The goal of fcscrapR is to allow R users quick access to the commentary for each soccer game available on ESPN. The commentary data includes basic events such as shot attempts, substitutions, fouls, cards, corners, and video reviews along with information about the players involved. The data can be accessed in-game as ESPN updates their match commentary. This package was created to help get data in the hands of soccer fans to do their own analysis and contribute to reproducible metrics.

Installation

You can install fcscrapR from github with:

# install.packages("devtools")
devtools::install_github("ryurko/fcscrapR")

Example game scraping

Here’s an example of how to scrape a game using fcscrapR. The workhorse function of the package is scrape_commentary() which takes in a game id. This game id is located in the url for a game, such as the group stage match between Serbia and Costa Rica in the 2018 World Cup: http://www.espn.com/soccer/commentary?gameId=498194

Using this game id, we can easily grab the commentary data frame:

library(fcscrapR)
#> Loading required package: magrittr
srb_crc_commentary <- scrape_commentary(498194)

Check out the documentation for scrape_commentary() for a description of all of the columns in the commentary data:

colnames(srb_crc_commentary)
#>  [1] "game_id"                 "commentary"             
#>  [3] "match_time"              "team_one"               
#>  [5] "team_two"                "team_one_score"         
#>  [7] "team_two_score"          "half_end"

DATA LINES
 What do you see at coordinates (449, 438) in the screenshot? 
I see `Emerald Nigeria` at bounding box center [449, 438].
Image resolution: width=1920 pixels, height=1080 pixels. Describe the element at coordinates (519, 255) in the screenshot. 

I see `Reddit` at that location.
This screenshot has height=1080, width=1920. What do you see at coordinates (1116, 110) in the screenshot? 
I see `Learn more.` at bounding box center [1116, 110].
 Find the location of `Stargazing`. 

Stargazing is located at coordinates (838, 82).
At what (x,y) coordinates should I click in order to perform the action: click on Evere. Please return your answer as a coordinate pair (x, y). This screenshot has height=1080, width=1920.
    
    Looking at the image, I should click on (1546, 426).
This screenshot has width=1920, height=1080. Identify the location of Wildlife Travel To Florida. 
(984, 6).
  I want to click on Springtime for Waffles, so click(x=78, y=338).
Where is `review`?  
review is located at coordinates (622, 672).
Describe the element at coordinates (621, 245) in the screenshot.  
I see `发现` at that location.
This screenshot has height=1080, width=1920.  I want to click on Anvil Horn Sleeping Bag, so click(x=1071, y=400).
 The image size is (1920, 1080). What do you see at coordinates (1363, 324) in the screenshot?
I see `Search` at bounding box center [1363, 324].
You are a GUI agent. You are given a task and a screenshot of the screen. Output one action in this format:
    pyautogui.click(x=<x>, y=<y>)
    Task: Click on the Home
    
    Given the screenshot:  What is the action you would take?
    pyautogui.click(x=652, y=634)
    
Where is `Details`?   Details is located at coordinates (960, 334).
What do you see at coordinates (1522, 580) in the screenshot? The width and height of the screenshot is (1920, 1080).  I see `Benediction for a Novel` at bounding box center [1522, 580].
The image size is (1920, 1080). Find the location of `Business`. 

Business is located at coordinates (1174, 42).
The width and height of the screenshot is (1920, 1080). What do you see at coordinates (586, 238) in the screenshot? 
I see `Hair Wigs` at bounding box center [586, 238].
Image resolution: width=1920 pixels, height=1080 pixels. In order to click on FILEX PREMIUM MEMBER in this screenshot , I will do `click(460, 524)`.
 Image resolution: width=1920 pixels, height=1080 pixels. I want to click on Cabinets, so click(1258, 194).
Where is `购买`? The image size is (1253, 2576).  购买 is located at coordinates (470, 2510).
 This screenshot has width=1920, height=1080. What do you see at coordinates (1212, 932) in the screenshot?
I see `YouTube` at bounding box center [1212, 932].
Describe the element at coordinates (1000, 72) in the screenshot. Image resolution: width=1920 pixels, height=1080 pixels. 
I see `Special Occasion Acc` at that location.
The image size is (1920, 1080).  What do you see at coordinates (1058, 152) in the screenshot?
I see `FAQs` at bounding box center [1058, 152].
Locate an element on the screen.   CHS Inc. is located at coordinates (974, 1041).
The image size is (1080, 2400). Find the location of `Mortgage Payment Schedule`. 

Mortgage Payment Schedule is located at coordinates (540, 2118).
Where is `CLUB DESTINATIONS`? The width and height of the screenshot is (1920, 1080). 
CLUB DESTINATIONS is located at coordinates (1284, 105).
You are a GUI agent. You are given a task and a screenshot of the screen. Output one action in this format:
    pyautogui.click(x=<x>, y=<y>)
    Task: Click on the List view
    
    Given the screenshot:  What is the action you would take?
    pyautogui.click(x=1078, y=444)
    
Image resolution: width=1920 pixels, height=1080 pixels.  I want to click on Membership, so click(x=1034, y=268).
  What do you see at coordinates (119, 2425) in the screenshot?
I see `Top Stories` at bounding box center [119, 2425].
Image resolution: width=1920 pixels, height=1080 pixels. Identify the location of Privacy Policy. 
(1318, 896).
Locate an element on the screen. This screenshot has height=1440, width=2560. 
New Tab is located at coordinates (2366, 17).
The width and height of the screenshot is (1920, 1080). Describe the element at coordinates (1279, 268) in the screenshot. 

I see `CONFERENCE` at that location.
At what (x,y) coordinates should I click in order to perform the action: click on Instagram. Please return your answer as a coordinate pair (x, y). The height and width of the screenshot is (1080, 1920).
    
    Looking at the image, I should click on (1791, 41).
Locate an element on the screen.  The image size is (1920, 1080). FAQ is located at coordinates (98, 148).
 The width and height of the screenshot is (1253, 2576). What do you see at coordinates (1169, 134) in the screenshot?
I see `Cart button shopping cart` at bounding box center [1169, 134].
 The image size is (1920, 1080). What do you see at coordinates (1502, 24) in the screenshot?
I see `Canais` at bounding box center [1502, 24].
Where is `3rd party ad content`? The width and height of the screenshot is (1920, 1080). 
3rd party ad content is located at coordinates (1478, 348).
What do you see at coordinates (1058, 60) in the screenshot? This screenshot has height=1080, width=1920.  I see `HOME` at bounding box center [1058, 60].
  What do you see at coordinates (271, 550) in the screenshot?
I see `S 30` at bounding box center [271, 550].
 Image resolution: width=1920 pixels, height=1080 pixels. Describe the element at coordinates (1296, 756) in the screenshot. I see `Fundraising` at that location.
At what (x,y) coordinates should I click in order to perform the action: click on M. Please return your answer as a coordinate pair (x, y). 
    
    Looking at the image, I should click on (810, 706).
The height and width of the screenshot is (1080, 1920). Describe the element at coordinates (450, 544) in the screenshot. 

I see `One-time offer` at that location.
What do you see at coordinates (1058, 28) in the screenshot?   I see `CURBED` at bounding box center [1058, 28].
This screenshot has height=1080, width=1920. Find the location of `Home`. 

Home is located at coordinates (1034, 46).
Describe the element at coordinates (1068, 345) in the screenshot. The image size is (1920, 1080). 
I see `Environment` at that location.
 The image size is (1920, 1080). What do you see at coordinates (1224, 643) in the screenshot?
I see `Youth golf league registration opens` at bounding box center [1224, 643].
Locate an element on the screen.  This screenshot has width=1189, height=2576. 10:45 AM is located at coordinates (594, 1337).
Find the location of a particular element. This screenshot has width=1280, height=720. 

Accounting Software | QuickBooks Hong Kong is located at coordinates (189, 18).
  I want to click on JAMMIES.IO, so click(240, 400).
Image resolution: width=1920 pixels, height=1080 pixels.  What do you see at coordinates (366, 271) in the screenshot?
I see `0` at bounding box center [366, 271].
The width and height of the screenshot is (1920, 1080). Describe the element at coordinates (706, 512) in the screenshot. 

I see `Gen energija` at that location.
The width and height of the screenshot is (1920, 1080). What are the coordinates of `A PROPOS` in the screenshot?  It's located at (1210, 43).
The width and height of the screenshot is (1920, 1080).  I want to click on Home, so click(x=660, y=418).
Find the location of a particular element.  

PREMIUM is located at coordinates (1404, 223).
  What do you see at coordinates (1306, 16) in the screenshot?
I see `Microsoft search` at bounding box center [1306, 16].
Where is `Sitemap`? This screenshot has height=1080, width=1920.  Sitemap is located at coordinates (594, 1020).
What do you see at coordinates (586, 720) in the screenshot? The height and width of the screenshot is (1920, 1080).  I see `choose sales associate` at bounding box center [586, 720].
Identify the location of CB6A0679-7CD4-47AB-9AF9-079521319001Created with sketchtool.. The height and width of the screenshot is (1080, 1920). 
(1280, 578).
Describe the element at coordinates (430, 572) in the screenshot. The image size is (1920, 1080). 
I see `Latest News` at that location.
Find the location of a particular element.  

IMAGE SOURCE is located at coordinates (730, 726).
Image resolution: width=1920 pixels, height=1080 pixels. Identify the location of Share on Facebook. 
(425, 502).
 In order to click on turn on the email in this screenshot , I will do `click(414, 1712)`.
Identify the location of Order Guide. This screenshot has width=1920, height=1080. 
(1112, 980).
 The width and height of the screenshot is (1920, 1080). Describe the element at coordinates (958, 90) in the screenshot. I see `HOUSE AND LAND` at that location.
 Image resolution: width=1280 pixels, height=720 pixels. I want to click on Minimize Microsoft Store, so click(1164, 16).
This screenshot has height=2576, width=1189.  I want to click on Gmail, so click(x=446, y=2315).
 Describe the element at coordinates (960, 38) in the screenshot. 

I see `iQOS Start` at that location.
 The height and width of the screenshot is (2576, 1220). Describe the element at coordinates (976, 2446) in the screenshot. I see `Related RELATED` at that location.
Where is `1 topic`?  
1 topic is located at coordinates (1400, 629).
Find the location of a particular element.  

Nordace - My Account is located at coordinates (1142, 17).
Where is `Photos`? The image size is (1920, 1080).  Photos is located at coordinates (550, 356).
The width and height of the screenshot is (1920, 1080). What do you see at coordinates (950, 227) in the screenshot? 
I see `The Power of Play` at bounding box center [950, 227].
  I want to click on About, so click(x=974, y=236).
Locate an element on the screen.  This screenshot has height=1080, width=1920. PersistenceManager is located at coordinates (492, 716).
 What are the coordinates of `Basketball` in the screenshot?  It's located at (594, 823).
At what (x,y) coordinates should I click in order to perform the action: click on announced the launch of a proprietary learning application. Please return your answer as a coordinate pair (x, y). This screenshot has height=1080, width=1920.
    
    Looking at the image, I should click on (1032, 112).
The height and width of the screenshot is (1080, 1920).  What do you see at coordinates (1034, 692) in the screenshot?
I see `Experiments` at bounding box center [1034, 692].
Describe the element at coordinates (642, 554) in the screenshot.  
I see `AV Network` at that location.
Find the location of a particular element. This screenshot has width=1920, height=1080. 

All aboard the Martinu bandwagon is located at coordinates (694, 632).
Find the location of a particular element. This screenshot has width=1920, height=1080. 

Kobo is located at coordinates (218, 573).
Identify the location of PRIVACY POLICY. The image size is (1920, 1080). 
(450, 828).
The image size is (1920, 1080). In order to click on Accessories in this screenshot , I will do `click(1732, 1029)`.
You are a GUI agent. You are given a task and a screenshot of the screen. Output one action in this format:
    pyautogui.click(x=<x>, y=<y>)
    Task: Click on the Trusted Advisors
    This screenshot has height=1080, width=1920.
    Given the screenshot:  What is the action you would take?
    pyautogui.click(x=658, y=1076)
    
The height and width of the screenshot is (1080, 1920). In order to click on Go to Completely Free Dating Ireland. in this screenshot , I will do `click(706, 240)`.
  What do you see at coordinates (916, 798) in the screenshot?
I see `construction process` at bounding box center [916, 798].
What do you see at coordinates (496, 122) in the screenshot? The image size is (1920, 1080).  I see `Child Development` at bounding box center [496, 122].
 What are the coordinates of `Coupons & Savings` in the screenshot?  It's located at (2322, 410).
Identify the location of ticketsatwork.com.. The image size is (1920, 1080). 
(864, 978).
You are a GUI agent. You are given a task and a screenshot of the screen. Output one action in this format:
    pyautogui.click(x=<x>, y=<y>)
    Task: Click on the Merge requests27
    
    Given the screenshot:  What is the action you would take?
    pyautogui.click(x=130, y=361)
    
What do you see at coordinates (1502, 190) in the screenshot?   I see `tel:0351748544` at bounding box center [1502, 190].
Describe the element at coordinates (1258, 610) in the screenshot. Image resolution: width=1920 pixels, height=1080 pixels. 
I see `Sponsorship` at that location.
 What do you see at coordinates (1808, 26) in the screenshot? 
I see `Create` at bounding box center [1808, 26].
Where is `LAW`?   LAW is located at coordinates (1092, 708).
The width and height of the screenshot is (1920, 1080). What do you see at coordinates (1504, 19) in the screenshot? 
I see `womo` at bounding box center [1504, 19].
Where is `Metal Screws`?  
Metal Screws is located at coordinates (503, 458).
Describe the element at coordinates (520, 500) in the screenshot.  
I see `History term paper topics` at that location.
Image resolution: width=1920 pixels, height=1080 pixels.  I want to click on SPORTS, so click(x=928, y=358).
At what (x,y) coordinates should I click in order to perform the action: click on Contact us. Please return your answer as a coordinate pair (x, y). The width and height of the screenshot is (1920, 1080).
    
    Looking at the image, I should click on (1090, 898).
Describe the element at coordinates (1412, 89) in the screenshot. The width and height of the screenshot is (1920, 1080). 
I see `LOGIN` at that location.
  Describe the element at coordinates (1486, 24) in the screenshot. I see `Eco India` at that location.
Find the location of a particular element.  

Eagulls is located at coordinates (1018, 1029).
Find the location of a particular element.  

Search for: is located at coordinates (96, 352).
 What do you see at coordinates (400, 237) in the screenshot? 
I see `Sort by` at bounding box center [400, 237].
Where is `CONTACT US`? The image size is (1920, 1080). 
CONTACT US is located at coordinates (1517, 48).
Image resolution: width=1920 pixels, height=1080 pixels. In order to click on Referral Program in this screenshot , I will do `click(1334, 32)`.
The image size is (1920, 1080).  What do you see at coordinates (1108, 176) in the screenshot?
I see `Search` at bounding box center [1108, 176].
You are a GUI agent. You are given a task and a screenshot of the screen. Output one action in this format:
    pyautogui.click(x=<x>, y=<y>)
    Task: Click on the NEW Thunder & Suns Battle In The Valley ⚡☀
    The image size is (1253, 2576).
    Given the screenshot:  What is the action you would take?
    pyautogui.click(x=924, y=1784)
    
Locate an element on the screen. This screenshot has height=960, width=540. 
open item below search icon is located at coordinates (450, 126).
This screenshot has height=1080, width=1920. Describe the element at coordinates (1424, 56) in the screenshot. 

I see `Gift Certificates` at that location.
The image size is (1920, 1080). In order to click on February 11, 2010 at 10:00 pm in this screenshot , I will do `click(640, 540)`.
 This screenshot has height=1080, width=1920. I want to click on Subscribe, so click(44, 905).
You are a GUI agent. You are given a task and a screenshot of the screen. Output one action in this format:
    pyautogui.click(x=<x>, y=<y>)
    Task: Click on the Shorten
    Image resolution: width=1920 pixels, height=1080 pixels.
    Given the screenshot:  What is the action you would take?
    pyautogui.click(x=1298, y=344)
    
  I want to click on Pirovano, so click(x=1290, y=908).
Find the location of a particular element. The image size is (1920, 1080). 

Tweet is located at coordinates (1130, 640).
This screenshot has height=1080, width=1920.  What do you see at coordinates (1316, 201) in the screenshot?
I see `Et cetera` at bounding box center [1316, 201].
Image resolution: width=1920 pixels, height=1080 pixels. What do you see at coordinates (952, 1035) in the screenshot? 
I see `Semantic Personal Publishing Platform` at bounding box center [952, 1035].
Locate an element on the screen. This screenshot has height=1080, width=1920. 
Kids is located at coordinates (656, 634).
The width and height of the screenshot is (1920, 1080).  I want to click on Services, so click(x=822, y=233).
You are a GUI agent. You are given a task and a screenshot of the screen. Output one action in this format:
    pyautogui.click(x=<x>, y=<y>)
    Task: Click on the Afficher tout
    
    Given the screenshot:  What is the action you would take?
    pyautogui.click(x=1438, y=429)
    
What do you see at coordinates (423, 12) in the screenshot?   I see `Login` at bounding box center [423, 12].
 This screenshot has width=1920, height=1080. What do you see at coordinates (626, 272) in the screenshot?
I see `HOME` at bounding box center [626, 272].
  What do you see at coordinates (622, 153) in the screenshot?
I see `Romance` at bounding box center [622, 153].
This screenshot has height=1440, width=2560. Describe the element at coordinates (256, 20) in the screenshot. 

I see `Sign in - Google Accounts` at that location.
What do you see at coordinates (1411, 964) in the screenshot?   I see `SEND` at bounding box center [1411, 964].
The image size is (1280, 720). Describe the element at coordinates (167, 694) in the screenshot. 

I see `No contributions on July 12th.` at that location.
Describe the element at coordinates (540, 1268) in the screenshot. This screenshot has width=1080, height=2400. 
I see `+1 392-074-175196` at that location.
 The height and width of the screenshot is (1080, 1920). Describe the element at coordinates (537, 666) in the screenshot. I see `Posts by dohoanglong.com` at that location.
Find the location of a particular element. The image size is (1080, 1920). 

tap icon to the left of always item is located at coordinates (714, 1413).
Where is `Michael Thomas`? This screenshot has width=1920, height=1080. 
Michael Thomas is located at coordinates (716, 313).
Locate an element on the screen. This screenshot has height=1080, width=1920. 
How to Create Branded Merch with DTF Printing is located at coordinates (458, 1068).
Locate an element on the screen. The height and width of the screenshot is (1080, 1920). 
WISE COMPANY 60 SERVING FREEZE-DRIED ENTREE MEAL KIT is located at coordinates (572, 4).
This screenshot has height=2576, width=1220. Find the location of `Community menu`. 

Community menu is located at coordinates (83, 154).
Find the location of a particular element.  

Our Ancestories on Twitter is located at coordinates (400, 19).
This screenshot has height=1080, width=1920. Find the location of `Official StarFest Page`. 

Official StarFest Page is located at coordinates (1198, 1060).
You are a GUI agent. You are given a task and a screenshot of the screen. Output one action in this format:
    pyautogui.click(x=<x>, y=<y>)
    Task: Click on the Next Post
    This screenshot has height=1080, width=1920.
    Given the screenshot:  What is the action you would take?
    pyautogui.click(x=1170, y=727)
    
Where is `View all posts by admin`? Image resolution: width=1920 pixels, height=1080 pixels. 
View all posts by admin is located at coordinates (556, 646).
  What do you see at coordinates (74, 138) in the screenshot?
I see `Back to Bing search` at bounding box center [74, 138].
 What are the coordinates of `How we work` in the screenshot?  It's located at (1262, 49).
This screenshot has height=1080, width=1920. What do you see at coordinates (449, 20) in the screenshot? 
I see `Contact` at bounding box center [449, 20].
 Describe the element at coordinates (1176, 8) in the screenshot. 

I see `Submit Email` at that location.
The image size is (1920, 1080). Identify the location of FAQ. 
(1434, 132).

EXERCISE REQUIREMENTS
According to the fcscrapR description, which function is the workhorse of the package? Please answer from the fcscrapR description alone, not from the lines.

REPLY
scrape_commentary(), which takes in a game id.